Some private sector entities have contributed to the Global Fund in ways other than just giving money. Several have launched innovative initiatives to impart expertise and training to strengthen health systems and improve program implementation. Beatriz Perez, who presented on behalf of Coca-Cola, addressed the famous question posed by Melinda Gates: “If the Coca-Cola company can deliver a bottle of soda to a village deep in the African countryside on a daily basis, why can’t governments and nonprofits figure out how to do the same with life-saving pharmaceuticals?” She discussed Coca-Cola’s efforts at leveraging its supply chain superiority to help keep drug stocks refrigerated and get them to people in remote areas. The program is up and running, or about to be, in Tanzania, Ghana, Nigeria, Swaziland, and Mozambique. Ms. Perez closed her remarks with this maxim: “Businesses are for profit, but there won’t be any profit left if the people aren’t profiting first.”
Ecobank’s philanthropic efforts were described by Ecobank Foundation CEO Julie Essiam. Ecobank is a large, Africa-based bank with operations in more than thirty African countries, and offices around the world. Ecobank contributed US$3 million to the Global Fund for 2014-2016, and pledged to do so again for 2017-2019.
David Sin, Executive Chairman of the Asian medical-services giant Fullerton Healthcare Corporation, spoke about the partnership agreement Fullerton Health Foundation International has reached with the Global Fund. The agreement includes a donation of S$25 million (Singapore dollars) in money and in kind.
Sherwin Charles, CEO of Goodbye Malaria, a Johannesburg-based private sector initiative, also spoke at the event.
Rock stars also show up
Another sector of the AIDS response was also on hand in Montreal to support the Fund: rock stars. Bono, the U2 front man, noted anti-poverty advocate, and ONE co-founder, and a familiar face in health and development circles, spoke on a panel with U.N. Secretary-General Ban Ki-moon, Bill Gates, and others. In a moment of levity, Bono mused that, “Replenishment sounds less like number-crunching and more like something you might receive at an exclusive spa,” before recalling the progress made through the Global Fund. “It might be important to remember what the global emergency looked like 10-15 years ago,” he said.
In conjunction with the Replenishment Conference, the entertainment-for-good organization, Global Citizen, organized a large concert on the evening of 17 September at the Bell Center in downtown Montreal. The concert, which included performances from perennial hit-maker Usher, The Roots, Half Moon Run, and Montreal’s own Grimes, among others, was billed as “A concert to end AIDS, Tuberculosis, and Malaria,” and was attended by some 12,000 fans.

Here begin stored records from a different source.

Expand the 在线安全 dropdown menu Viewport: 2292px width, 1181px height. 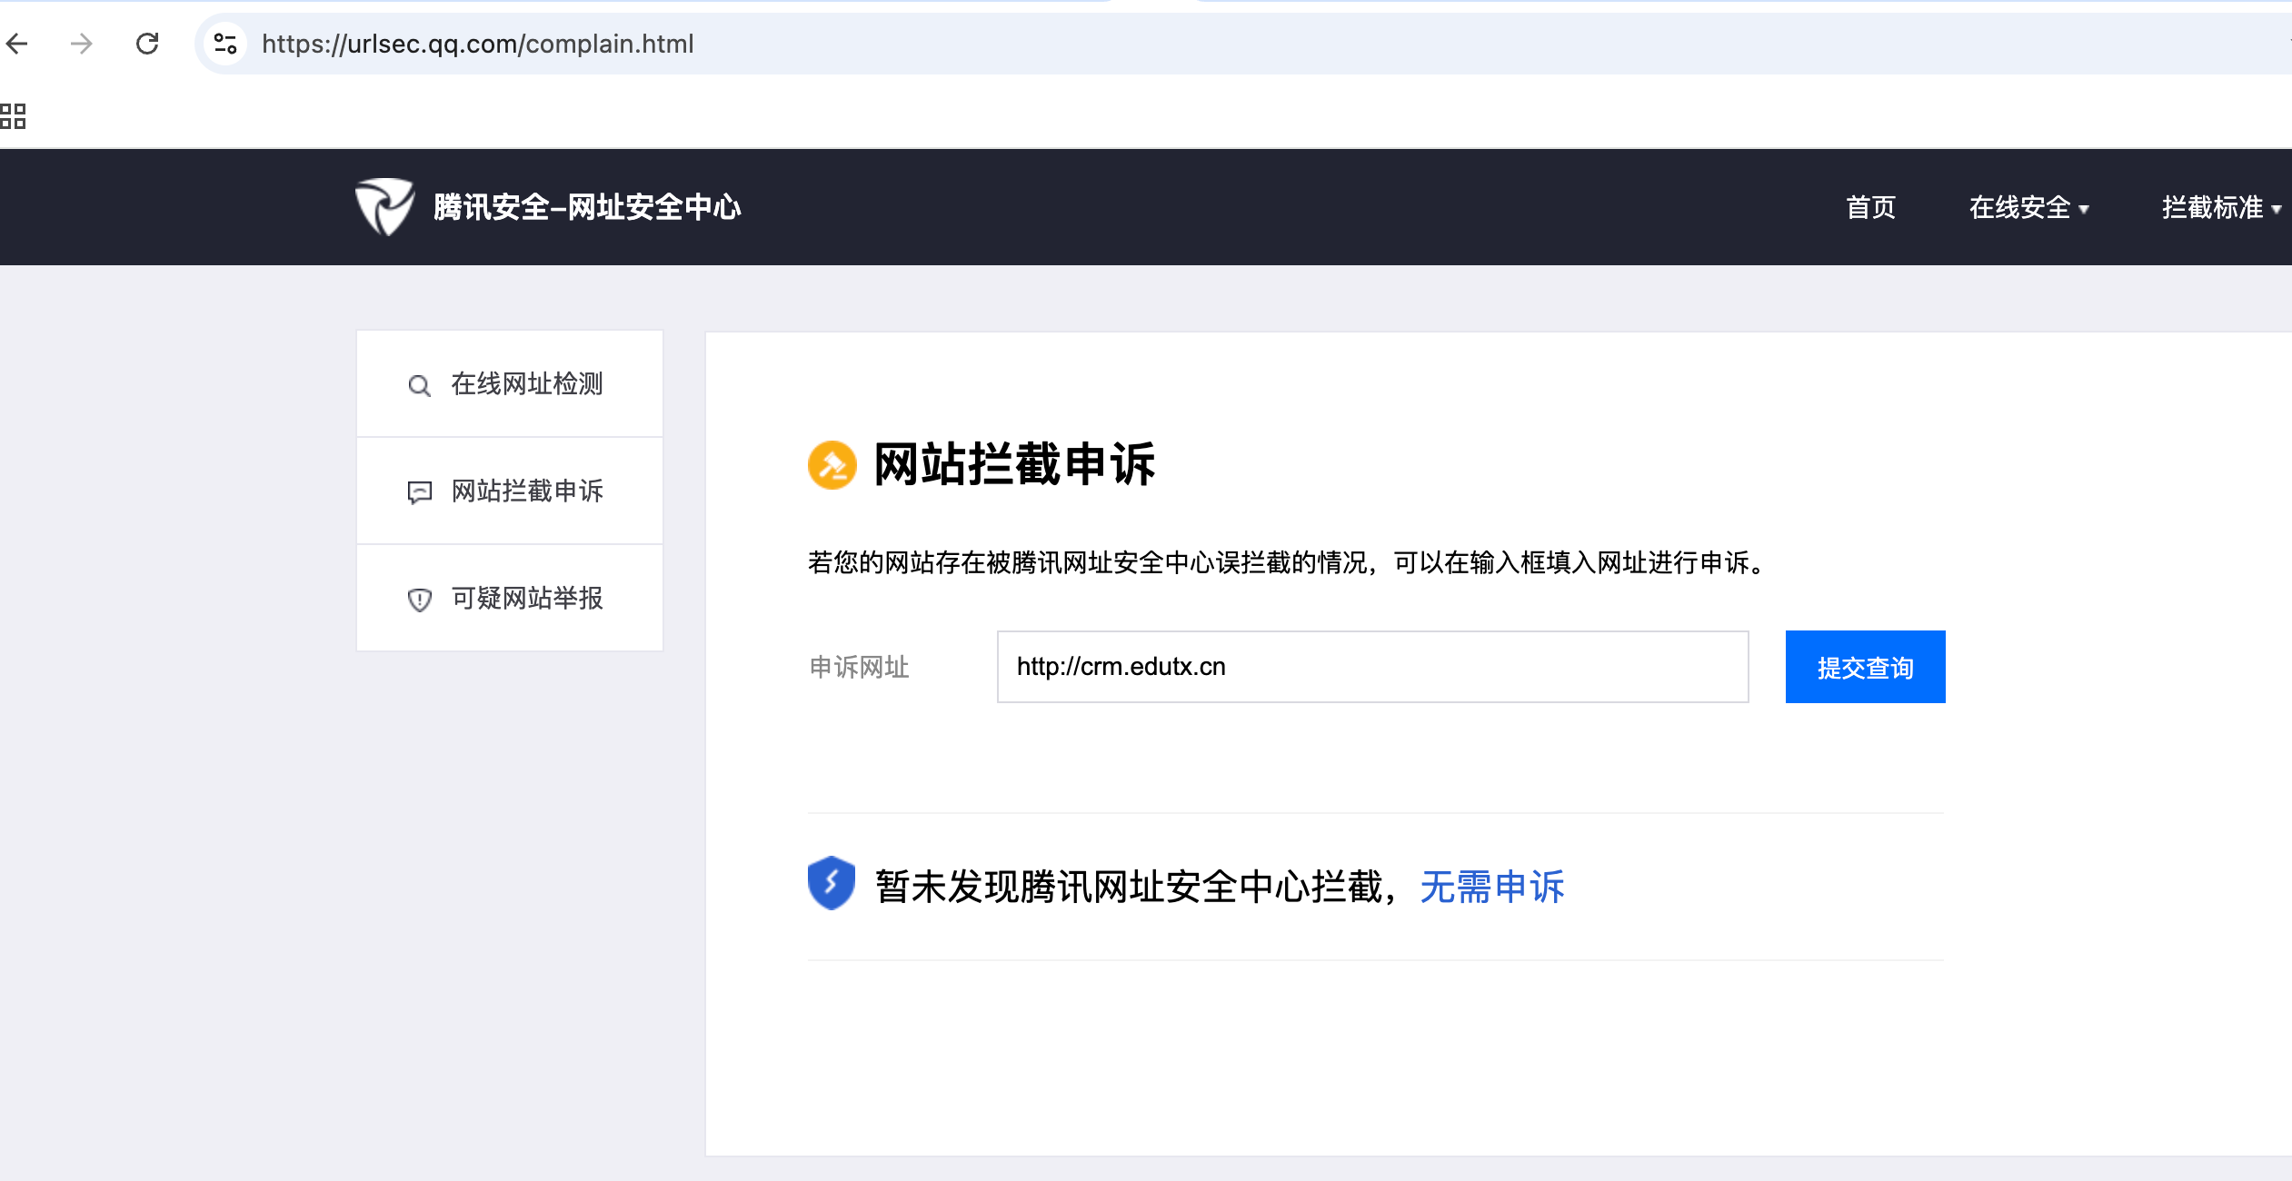click(2028, 208)
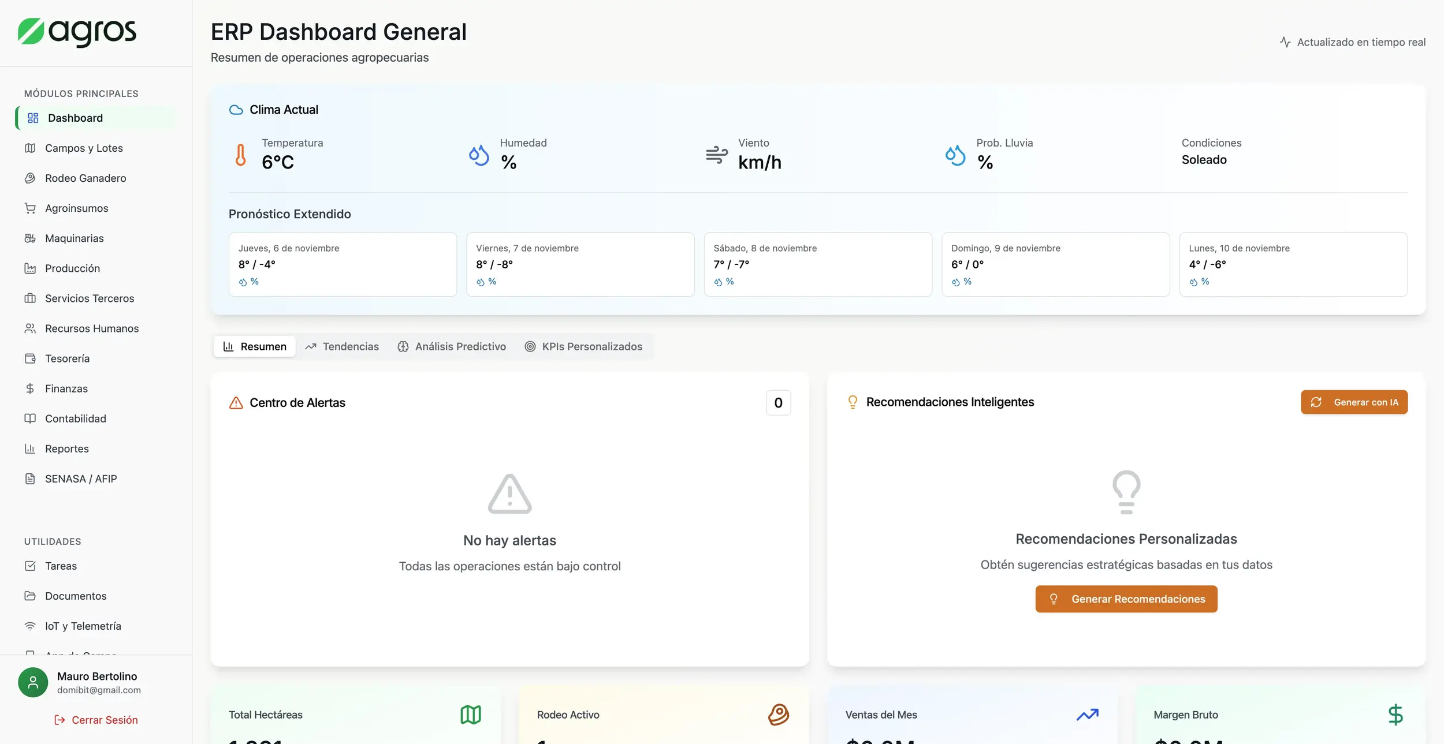Click the Finanzas dollar sign icon
Viewport: 1444px width, 744px height.
[30, 388]
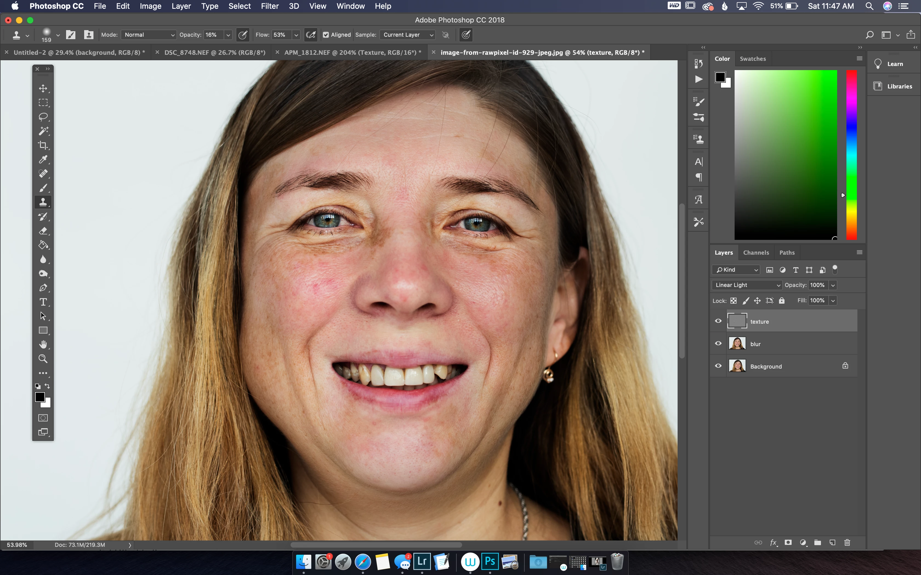Create a new layer via panel icon
The width and height of the screenshot is (921, 575).
pyautogui.click(x=832, y=543)
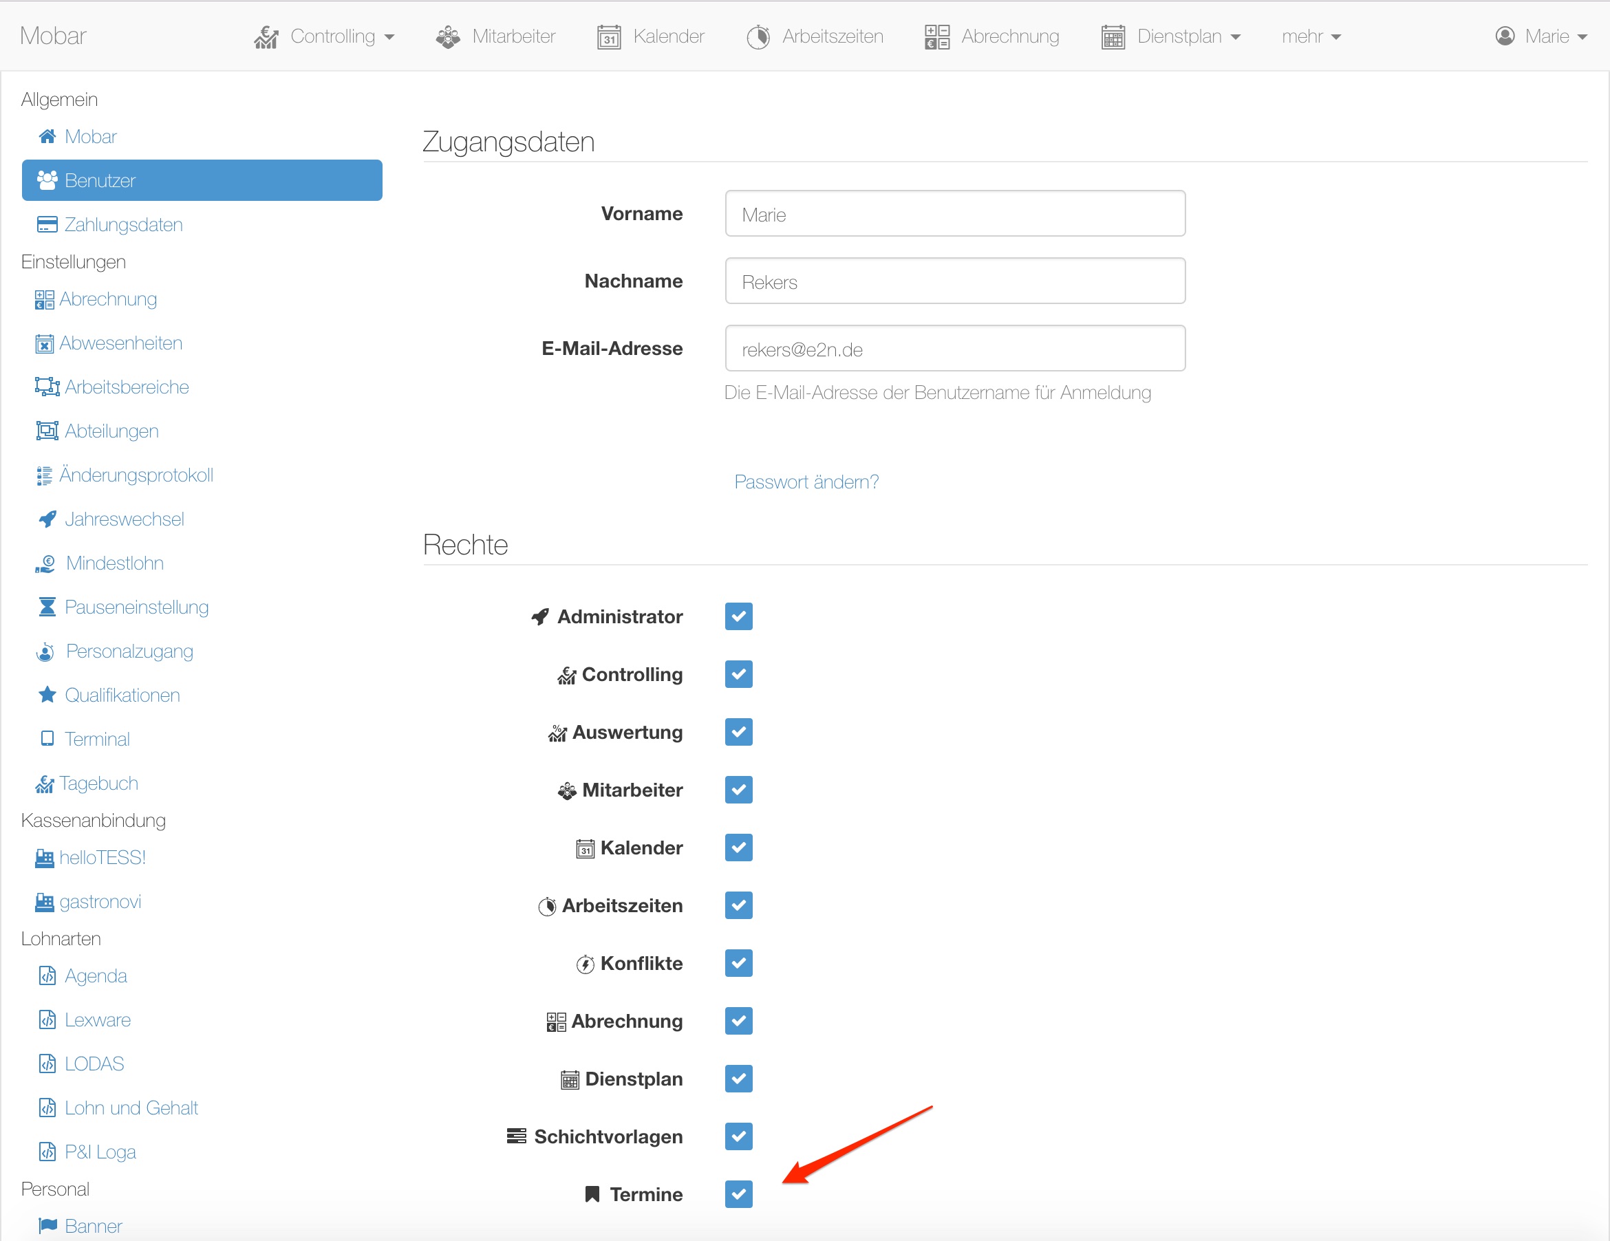
Task: Click the Zahlungsdaten credit card icon
Action: pos(47,225)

Rather than purchasing tickets, admission to the concert was earned through the completion of an “Action Journey,” in which prospective concert-goers were required to watch an informational video, take a quiz, sign several petitions targeting world leaders with messages about polio and girls’ education, and put a call in to Canadian Prime Minister Justin Trudeau in support of “strong investments in health and development.” During the high-energy event, a t-shirt and jeans-clad Trudeau joined Bill Gates on stage to thank the crowd for their efforts. He was warmly received by the largely millennial crowd. The concert was also broadcast live on Canadian television.